Diocletian's Edict on Prices, which threatened citizens with death for coming to a voluntary agreement on goods and services, was certainly immoral and unjust, and it must have had a negative economic effect as well. When prices are set artificially low, producers stop producing, leading to shortages. When prices are set artificially high, consumers economize by lowering their purchases of other goods. This is the basic law of supply-and-demand, which should be no more controversial than the law of gravity or evolution by natural selection.
Moreover, according to Gibson's analysis, the state had lavished the wealth of the state on economically unproductive churches and monestaries, thereby transferring support from the military to idle mouths that contributed nothing more to Rome than removing themselves from the gene pool. What could be controversial about the economic effects of such a policy? By removing money from the capital markets, the state must have made money less available for loan for commercial enterprises, thereby increasing the interest rate and reducing the likelihood of taking risks on overseas trade, new business ventures, and the like. Again, this is merely basic economics, which should be no more controversial than the law of gravity or evolution by natural selection.
What SHOULD be controversial, however, is whether the economic policy of the late empire was sufficient to cause the historical decline that was observed.

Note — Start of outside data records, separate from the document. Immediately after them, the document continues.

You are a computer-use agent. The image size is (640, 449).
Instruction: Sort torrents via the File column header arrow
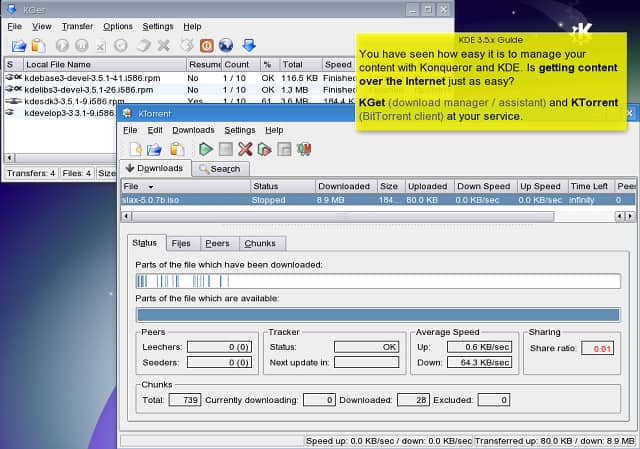[x=151, y=187]
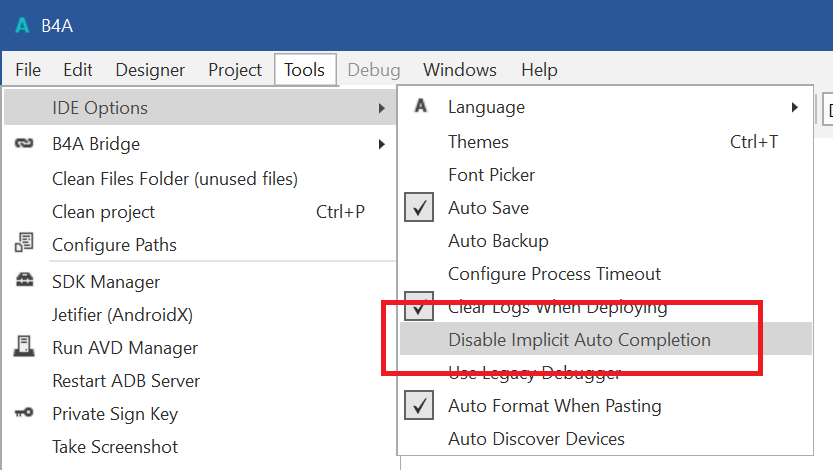Click the SDK Manager icon
Screen dimensions: 833x470
click(x=24, y=281)
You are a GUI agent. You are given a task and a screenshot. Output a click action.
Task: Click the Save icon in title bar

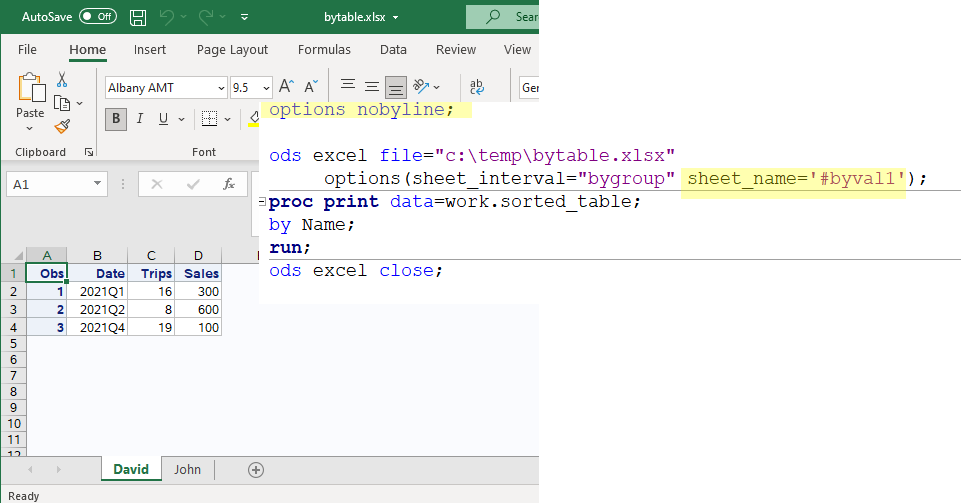[x=138, y=17]
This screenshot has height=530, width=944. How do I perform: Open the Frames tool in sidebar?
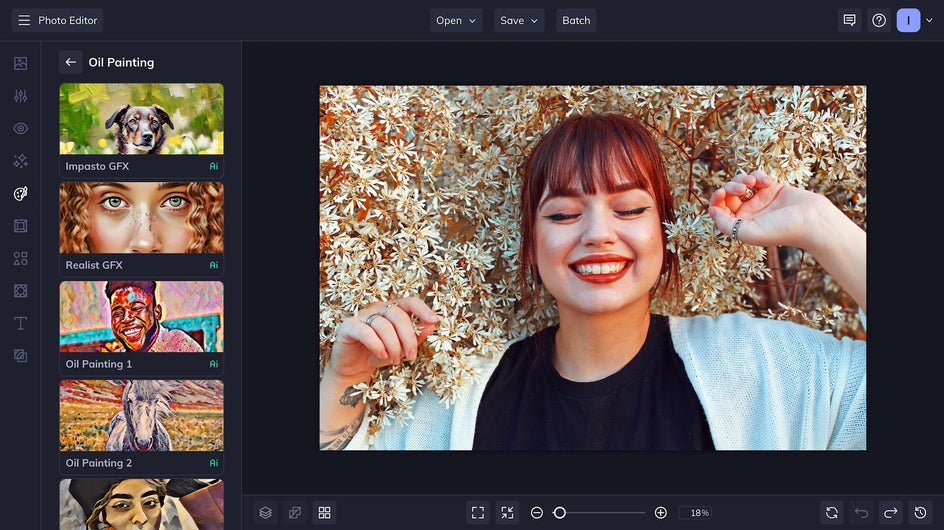[x=20, y=226]
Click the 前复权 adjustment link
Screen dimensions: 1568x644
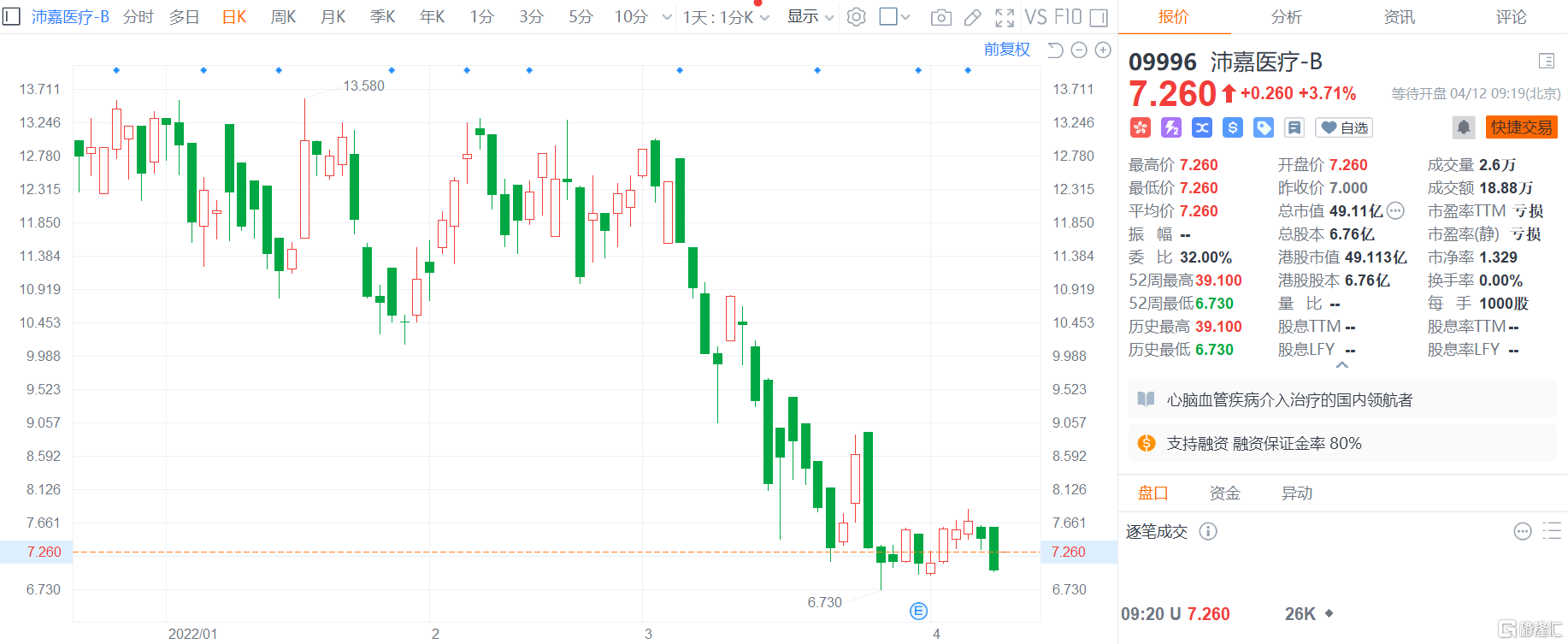point(1006,50)
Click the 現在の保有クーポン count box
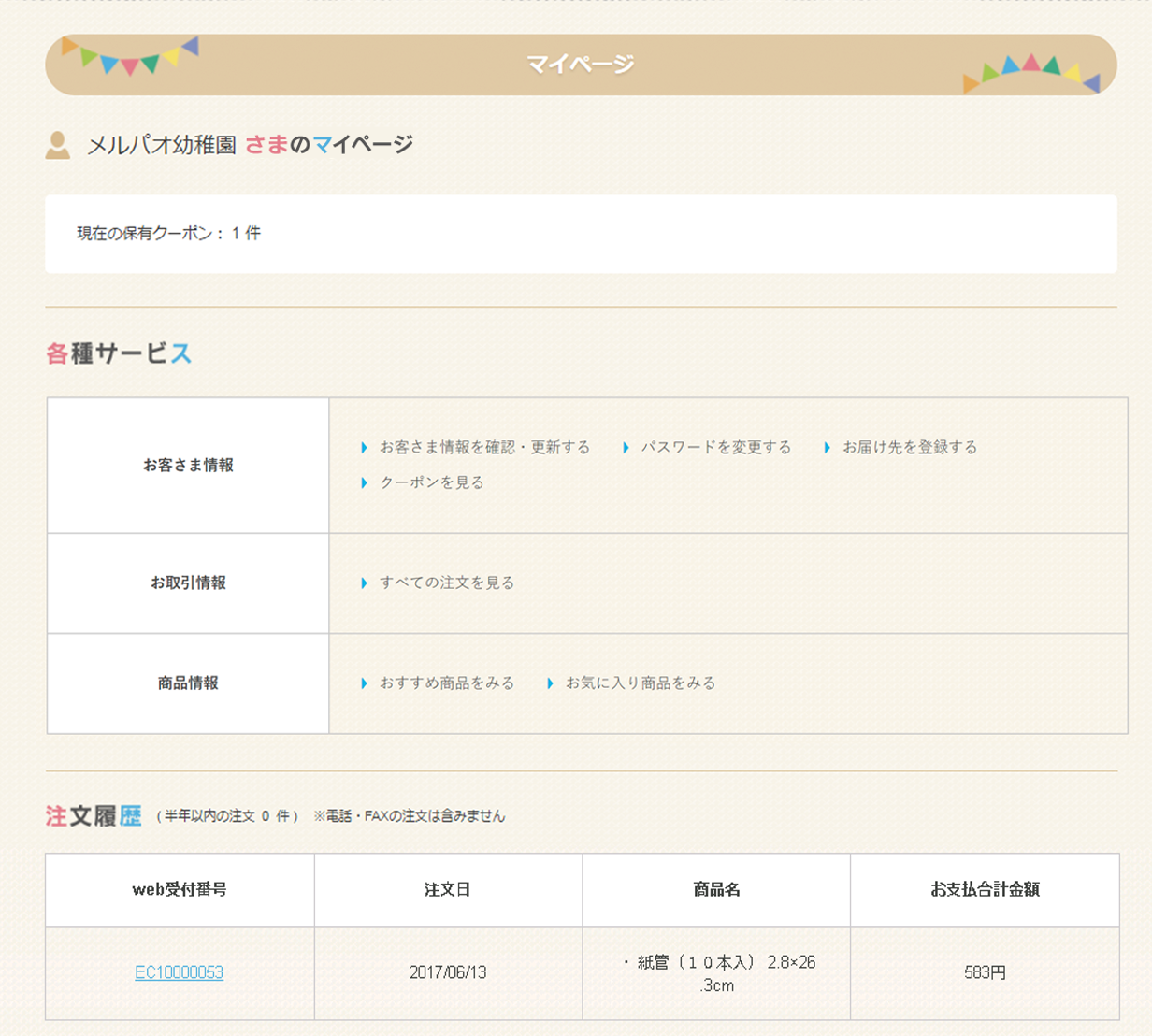 click(x=168, y=233)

In fact, the material evidence from archaeology depicts a high degree of luxury all over the empire UNTIL the barbarians invaded. Thus, rather than economic decline being sufficient to explain the fall of Rome, it seems instead to have contributed to the inability of the Empire to finance a sufficient defense against the barbarian hordes, which toppled Roman provinces in Europe, North Africa, the Aegean and Levant, and finally Asia over widely-spaced intervals of time. The timing of all this can't be explained simply by reference to economic factors alone.